Action item: Lay out the lines from the one containing "At what (x,y)" through the one containing "This screenshot has height=960, width=1344.", inclusive, as a Markdown table with the columns Row and Line, skipping any blank lines.

The input:

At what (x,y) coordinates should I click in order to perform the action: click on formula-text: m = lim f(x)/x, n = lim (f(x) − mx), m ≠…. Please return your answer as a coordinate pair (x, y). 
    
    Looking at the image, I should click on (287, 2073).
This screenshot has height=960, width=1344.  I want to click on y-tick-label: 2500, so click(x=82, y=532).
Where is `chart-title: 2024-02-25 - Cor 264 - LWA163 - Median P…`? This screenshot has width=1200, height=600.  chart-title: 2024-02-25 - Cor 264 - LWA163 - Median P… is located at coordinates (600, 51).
---
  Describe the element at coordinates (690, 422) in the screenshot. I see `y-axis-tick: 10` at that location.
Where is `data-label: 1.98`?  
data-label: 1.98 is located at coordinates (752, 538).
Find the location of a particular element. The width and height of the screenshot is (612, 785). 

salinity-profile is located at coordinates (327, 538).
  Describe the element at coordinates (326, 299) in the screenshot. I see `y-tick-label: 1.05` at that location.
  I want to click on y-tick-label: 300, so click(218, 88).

Response to the task:
| Row | Line |
|---|---|
| 1 | At what (x,y) coordinates should I click in order to perform the action: click on formula-text: m = lim f(x)/x, n = lim (f(x) − mx), m ≠…. Please return your answer as a coordinate pair (x, y).  |
| 2 |     Looking at the image, I should click on (287, 2073). |
| 3 | This screenshot has height=960, width=1344.  I want to click on y-tick-label: 2500, so click(x=82, y=532). |